PROBLEM:
Rewrite the stretch from the start of the entries through the line containing "Looking at the screenshot, I should [322, 295].", putting "menu item" in place of "option" and leaving everything else unchanged. Omit the pictures from your answer.

DATASET RECORDS:
- - - - -
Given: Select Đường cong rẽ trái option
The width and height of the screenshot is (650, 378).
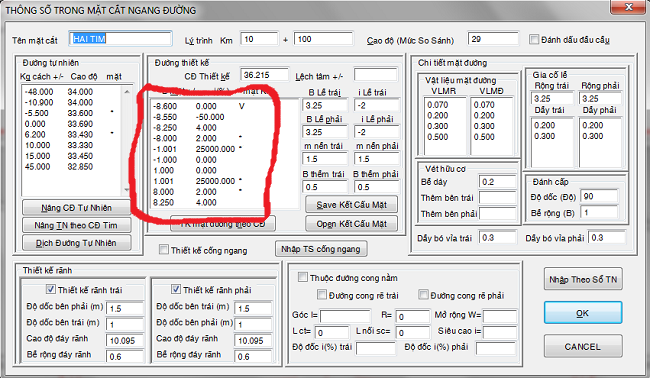Looking at the screenshot, I should [322, 295].
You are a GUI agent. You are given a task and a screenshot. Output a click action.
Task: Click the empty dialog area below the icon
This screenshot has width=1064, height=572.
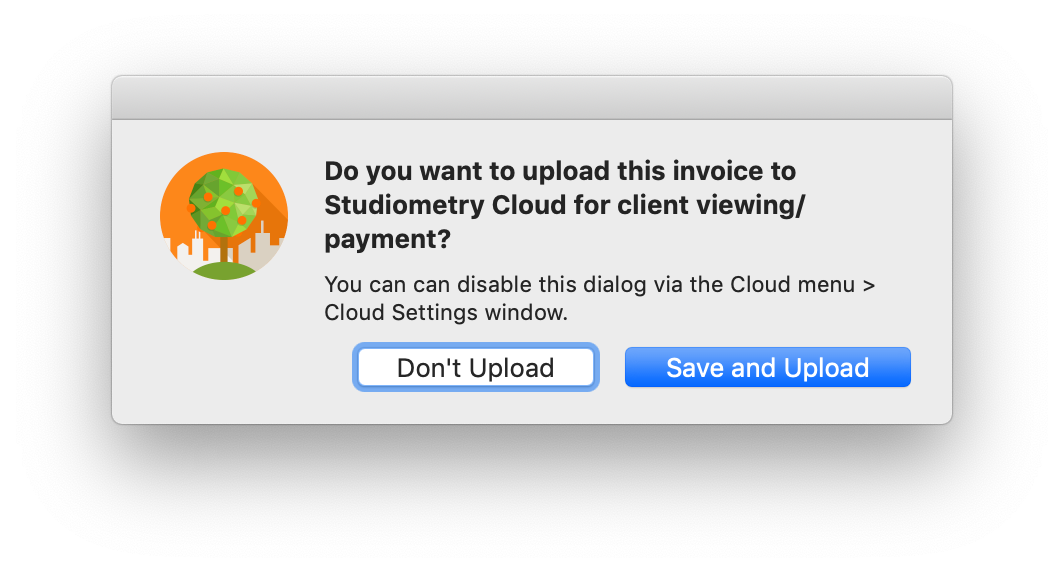(224, 353)
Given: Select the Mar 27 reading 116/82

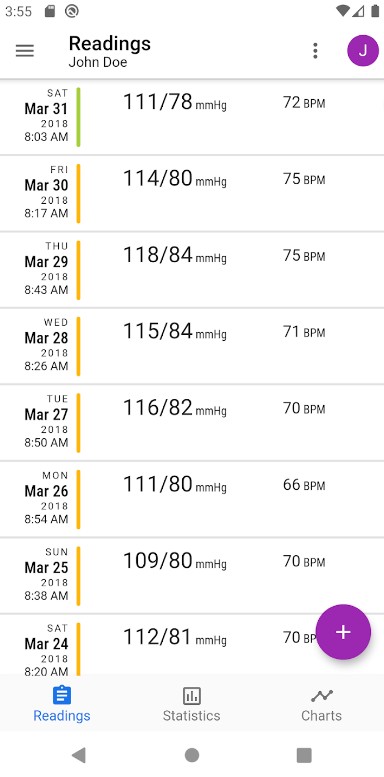Looking at the screenshot, I should pyautogui.click(x=192, y=423).
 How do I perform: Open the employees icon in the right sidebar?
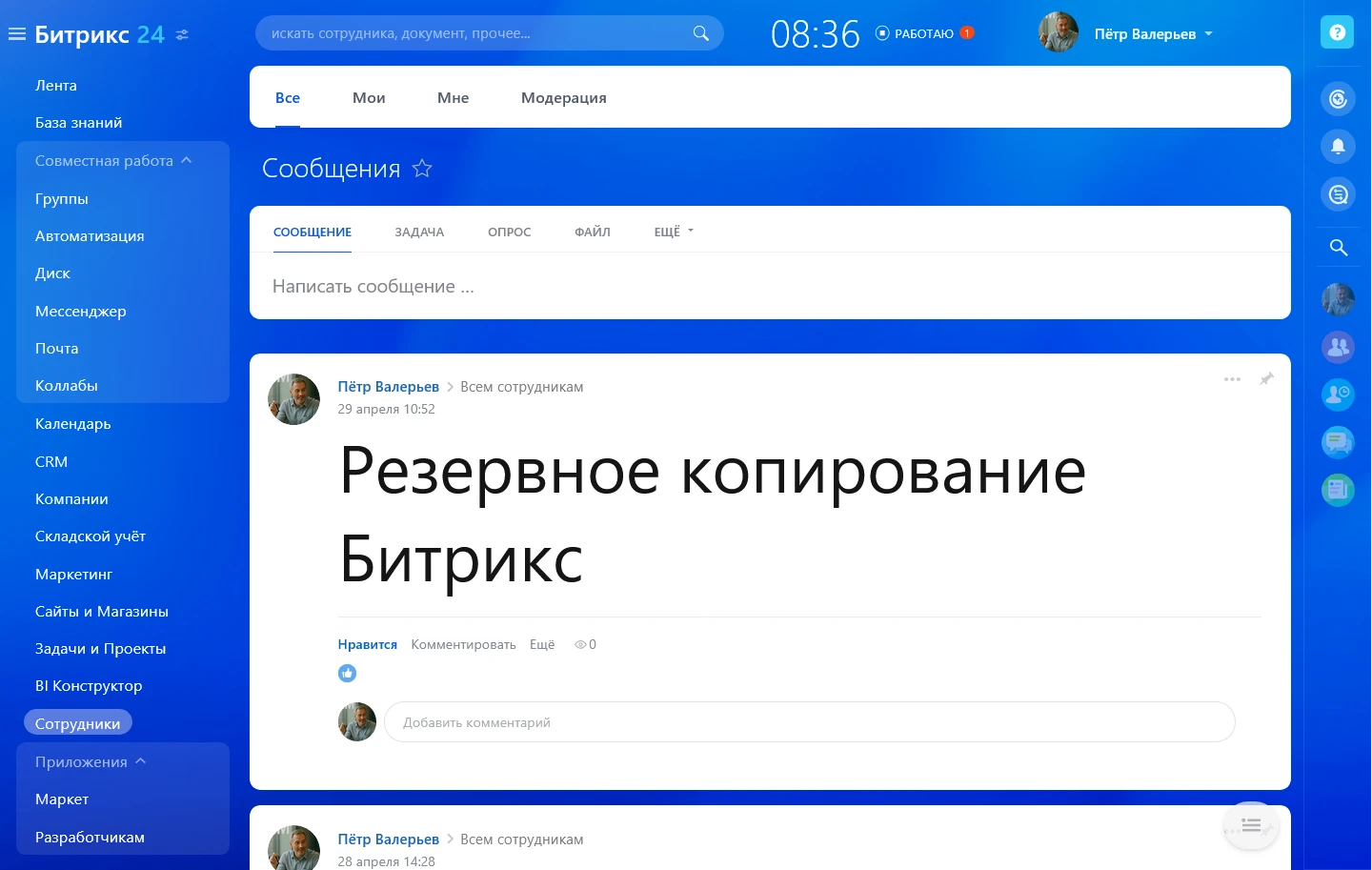tap(1338, 348)
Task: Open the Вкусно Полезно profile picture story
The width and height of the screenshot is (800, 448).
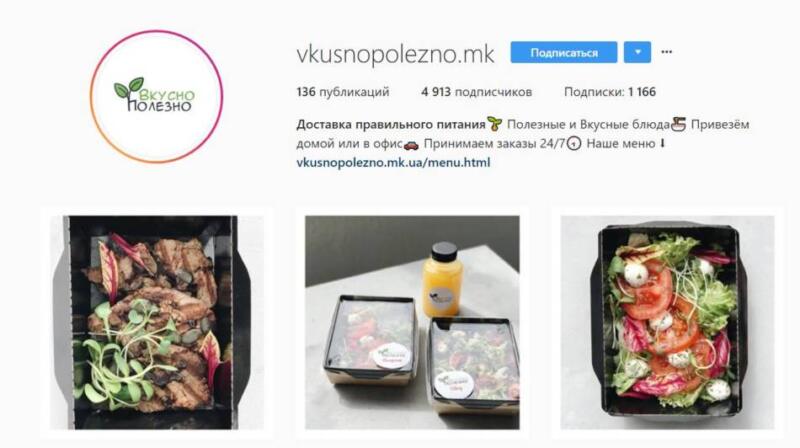Action: coord(157,96)
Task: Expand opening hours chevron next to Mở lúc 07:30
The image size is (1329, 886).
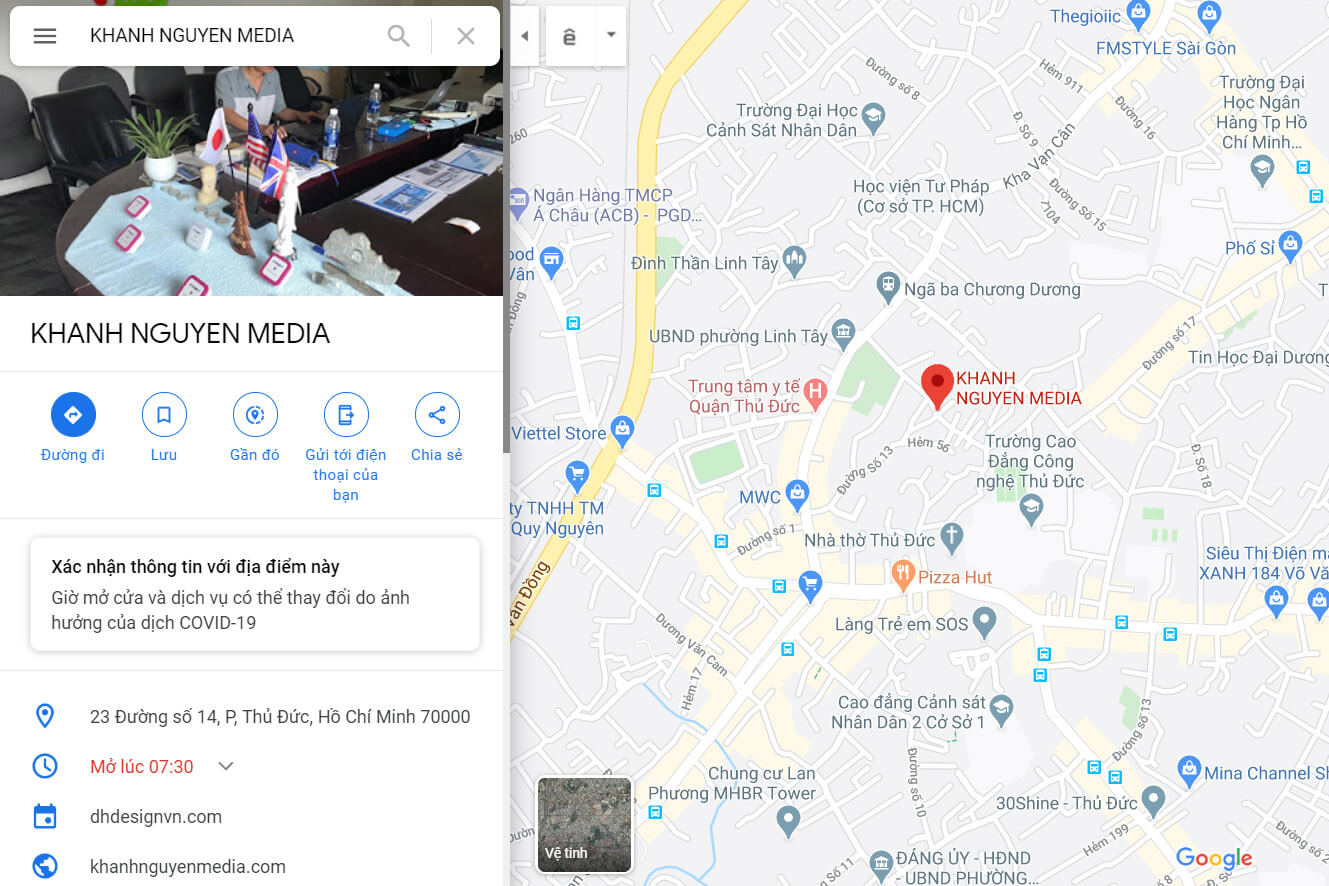Action: pyautogui.click(x=226, y=766)
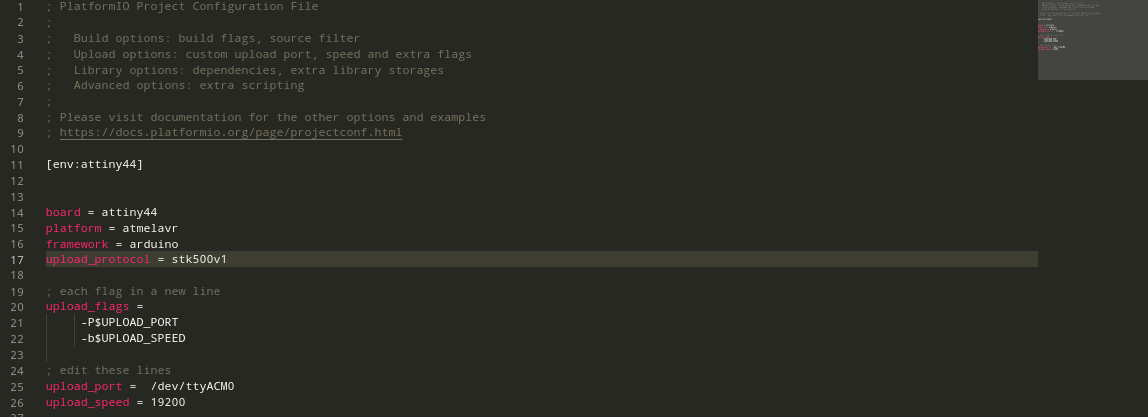Click the atmelavr platform value
1148x417 pixels.
click(150, 228)
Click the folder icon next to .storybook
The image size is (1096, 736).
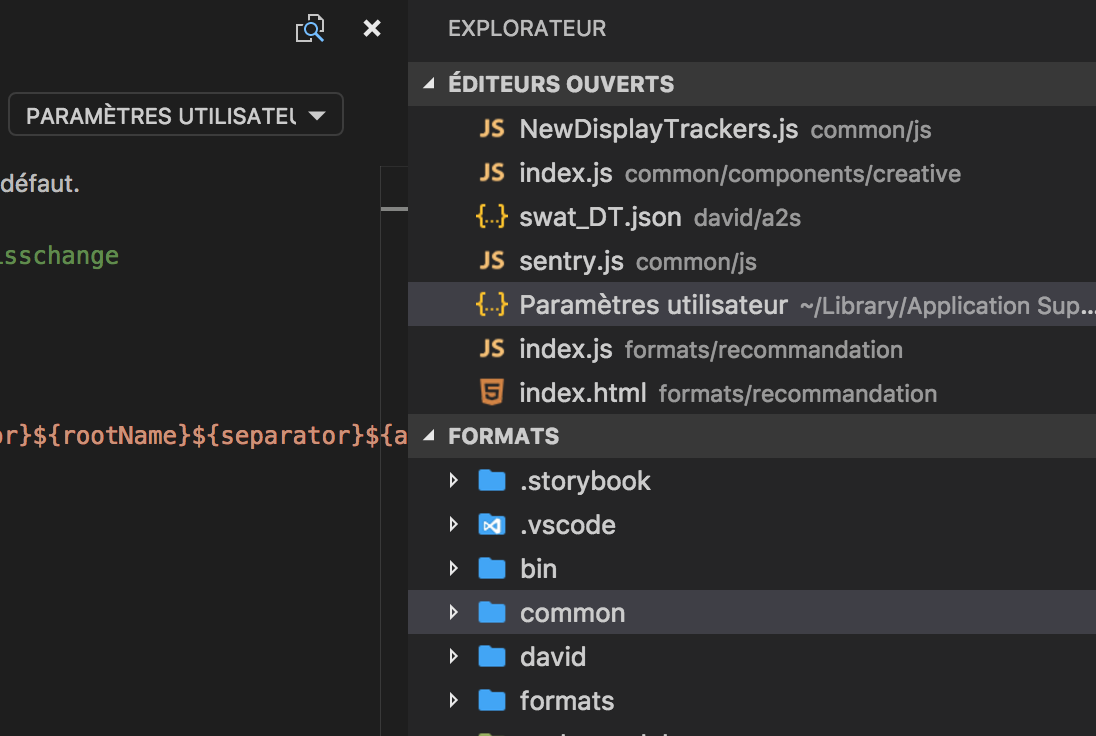(x=492, y=480)

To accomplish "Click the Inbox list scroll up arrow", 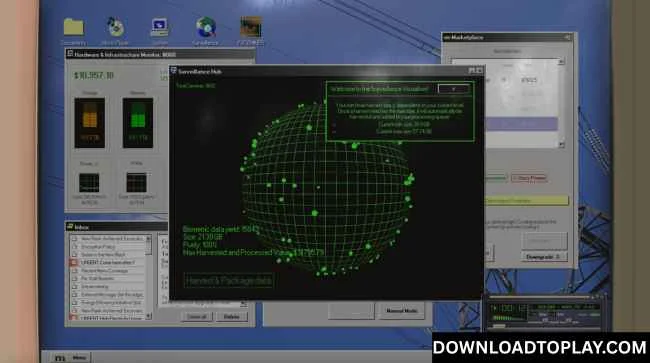I will [x=148, y=239].
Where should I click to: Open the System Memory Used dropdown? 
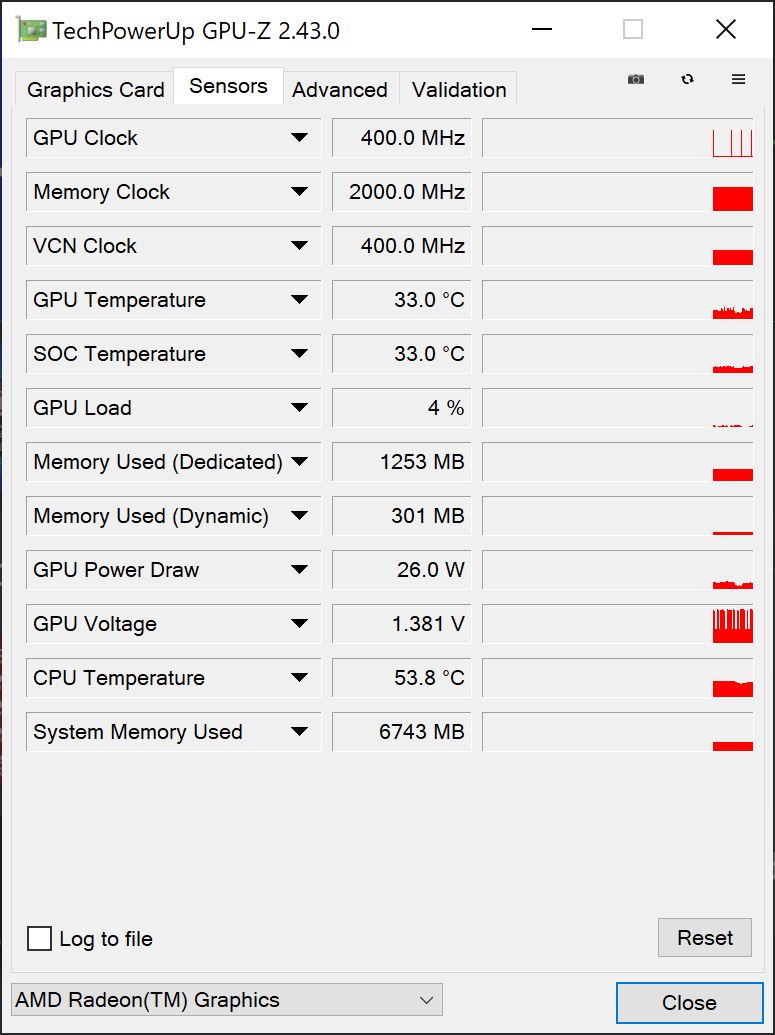(299, 732)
- - - - -
ANSWER TO THE PROBLEM:
Given: Select Đường cong rẽ trái menu item
The width and height of the screenshot is (650, 378).
Looking at the screenshot, I should [322, 295].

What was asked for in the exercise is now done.